Art transactions, certainly in the higher segment of the market, appear to be, in essence, investment contracts. In this article we shall, first and foremost, describe the predominant types of art transactions. Subsequently, we shall describe the most important preoccupations of an art investor and the existing protection rules. Thirdly, we shall analyse the criteria the Belgian legislator has put forward to determine whether an artwork qualifies as a financial asset and the consequences thereof on the art market.


    1. Auction Houses

      Public auction houses account for a substantial proportion of art transactions. They are the counterpart of trading platforms where stock is being traded, it being understood that art is less liquid: so, to resell you must wait for a suitable auction. (3) As the agent of the owner, the auctioneer solicits offers and determines the final bid. The most obvious characteristic of this sale platform is the unpredictability of the knock-down price. Because the final sales price results from the open bidding, it is accepted as the fair market value. (4) Knowledge of the reserve price would be helpful to the buyer in setting the value of an artwork. If this price is not met during the bidding, the piece will be withdrawn by the auctioneer.

    2. Art Galleries

      Purchases may be made privately through a gallery or an art dealer. A gallery manages a significantly lesser volume of works than an auction house. A transaction through a gallery is ordinarily in the nature of a purchase at a non-negotiable price. This is especially true for commercial galleries where the taste of the consumer determines whether a purchase shall take place. Rarely, such a dealer will disclose information on past sale prices in order to enable the buyer to determine whether the price is fair. The purchase is determined by the aesthetic reaction the buyer has with the artwork.

      A promotion gallery, however, represents artists who are selected on the basis of artistic expertise and market knowledge. In many cases, a promotion gallery represents the artist exclusively and exercises control on the marketing and distribution of the works of that artist. Hence, in the world of contemporary art trading, it is difficult to use the name of promotion galleries without entertaining thoughts of a financial investment environment. An emphatic process for some dealers (thinking from the perspective of the artist), is a technical process for the others (thinking from the perspective of the market). (5)

      Private art dealers operate on the secondary market and offer artworks with provenance. They invest only, at a given point in time, in the value of artworks and are less concerned by the value of an artist's entire oeuvre on the long term.

    3. Art Advisors

      As investing in art gradually grows in popularity over the years, opportunities arise on the art market to address the concerns of investors. Logically, the importance of such advice increases in relation to the growth of the sums invested. In order to consider a transaction as an investment, the advice component must be part of the sales process. The bets on that are greater if advisors assist investors in getting the deal through.

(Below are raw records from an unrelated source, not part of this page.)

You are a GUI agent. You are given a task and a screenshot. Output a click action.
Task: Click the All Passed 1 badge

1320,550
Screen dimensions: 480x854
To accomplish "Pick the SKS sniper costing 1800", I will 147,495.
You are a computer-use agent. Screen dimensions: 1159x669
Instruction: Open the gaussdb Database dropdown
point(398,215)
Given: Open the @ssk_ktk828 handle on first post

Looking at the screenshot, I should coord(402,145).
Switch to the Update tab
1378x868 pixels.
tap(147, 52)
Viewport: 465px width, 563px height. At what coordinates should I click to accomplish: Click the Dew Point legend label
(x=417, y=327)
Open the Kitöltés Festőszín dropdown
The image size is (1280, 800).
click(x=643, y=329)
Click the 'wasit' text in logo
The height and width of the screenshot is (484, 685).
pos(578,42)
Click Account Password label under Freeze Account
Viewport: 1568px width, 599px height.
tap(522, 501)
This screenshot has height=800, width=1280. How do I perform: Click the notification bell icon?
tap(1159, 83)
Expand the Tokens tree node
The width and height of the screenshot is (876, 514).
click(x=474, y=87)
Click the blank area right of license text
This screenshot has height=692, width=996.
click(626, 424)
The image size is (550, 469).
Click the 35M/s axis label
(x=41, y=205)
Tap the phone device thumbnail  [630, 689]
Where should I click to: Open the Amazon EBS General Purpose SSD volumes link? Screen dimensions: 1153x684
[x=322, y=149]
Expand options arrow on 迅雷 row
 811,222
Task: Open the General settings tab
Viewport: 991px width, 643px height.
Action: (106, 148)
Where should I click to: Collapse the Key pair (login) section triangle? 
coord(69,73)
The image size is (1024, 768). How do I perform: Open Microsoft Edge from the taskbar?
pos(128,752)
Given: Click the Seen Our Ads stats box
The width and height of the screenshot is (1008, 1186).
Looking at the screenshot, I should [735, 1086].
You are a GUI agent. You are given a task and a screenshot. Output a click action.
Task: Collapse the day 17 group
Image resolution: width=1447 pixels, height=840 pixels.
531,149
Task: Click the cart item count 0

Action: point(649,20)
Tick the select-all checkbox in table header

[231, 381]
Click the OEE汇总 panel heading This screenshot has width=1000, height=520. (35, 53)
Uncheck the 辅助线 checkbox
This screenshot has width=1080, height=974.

      The advisory function of an art dealer cannot be qualified unambiguously Certainly, one might expect that an art dealer makes certain (price) statements incidental to art purchases. Doing so, however, does not necessarily mean that he acts as an art advisor. A buyer may solicit certain advisory information regarding the investment value of particular artworks, but, if a buyer relies upon such representations and it can be ascertained that the art dealer's representation induced the purchase, there is a potential conflict of interest. (6)

    4. Art Funds

      Since the beginning of the 21st century, there has been a tendency towards financialisation of the art market. In the wake of that tendency, art funds were rising fast. The art funds industry peaked in 2012 and since then has then slowed down. That decline is due to the fact that art funds have certain handicaps. The most important one is sustainability. It is difficult to create an industry around it because there simply isn't the depth in the market. Investible art relates to a very small segment of the market and you can't pour millions into it. Put another way, no significant profits can be made of it. Another burgeoning area is the art lending industry which emerged out of the fund business. Art lending allows the lender to leverage against art and taps into a new business model.


    1. Authenticity

      An art buyer must be convinced that the intrinsic quality of an artwork is actually what it claims to be. That quality will be determined based on its attribution. In case of discrepancy between the description of an artwork and the actual state of affairs, the buyer can annul the sale on the basis of error. A person is in error when he considers genuine that which, in fact, is false or considers to be false that which, in fact, is genuine. It all boils down to the question as to whether the buyer would have bought the artwork if he knew the actual state of affairs at the time of closing the deal. Certainty on the authenticity of an artwork can be obtained through contractual warranties based on expert reports and catalogues raisonnes. (7) Aside from error, a collector can in some very limited circumstances also rely on fraud to annul a purchase where the inauthenticity of an artwork is proven and the seller was aware of that fact. The claim based on fraud is not subject to the same restraints as the claim based on error. However, certain legal commentators provide an explanation as to why the legal concept of error is preferred over fraud. The principal reason is the proof of evidence: fraud requires evidence of fraudulent behaviour. (8) If the ratio between the cost for proving the authentic nature of an artwork and the price of the artwork is not proportionate, the investor can take the chance. After all, purchasing art is often an impulsive act.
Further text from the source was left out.